Outcomes of planned home birth with registered midwife versus planned hospital birth with midwife or physician
- PMID: 19720688
- PMCID: PMC2742137
- DOI: 10.1503/cmaj.081869
Outcomes of planned home birth with registered midwife versus planned hospital birth with midwife or physician
Erratum in
- CMAJ. 2009 Oct 27;181(9):617
Abstract
Background: Studies of planned home births attended by registered midwives have been limited by incomplete data, nonrepresentative sampling, inadequate statistical power and the inability to exclude unplanned home births. We compared the outcomes of planned home births attended by midwives with those of planned hospital births attended by midwives or physicians.

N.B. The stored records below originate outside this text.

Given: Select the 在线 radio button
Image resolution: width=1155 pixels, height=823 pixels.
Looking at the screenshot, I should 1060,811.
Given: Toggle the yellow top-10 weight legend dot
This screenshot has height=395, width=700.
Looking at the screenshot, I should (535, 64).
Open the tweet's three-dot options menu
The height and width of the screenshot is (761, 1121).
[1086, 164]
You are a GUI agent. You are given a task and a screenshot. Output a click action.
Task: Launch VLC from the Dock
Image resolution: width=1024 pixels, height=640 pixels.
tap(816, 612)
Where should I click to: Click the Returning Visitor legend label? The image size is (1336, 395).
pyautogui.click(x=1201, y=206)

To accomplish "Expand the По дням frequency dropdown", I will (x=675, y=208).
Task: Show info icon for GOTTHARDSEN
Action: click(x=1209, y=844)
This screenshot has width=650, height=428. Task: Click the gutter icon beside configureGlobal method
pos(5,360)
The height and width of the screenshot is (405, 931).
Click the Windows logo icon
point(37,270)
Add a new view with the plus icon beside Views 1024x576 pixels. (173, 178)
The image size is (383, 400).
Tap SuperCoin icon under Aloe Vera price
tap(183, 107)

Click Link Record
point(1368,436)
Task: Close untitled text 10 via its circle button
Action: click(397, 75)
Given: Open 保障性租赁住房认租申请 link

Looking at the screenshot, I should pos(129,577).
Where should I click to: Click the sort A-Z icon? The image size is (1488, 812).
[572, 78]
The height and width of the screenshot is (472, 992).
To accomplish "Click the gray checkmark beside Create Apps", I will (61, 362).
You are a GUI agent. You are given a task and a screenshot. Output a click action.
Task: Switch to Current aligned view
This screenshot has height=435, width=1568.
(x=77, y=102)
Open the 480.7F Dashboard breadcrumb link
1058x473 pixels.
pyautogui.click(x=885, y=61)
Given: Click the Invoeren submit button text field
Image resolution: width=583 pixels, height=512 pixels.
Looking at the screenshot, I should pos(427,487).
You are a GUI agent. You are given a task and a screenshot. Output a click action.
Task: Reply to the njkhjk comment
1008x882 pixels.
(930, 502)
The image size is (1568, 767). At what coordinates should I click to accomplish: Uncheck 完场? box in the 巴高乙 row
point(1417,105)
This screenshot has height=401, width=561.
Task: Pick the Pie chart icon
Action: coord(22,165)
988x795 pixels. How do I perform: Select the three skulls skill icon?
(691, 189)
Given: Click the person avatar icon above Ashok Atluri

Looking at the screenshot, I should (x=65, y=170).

Methods: We included all planned home births attended by registered midwives from Jan. 1, 2000, to Dec. 31, 2004, in British Columbia, Canada (n = 2889), and all planned hospital births meeting the eligibility requirements for home birth that were attended by the same cohort of midwives (n = 4752). We also included a matched sample of physician-attended planned hospital births (n = 5331). The primary outcome measure was perinatal mortality; secondary outcomes were obstetric interventions and adverse maternal and neonatal outcomes.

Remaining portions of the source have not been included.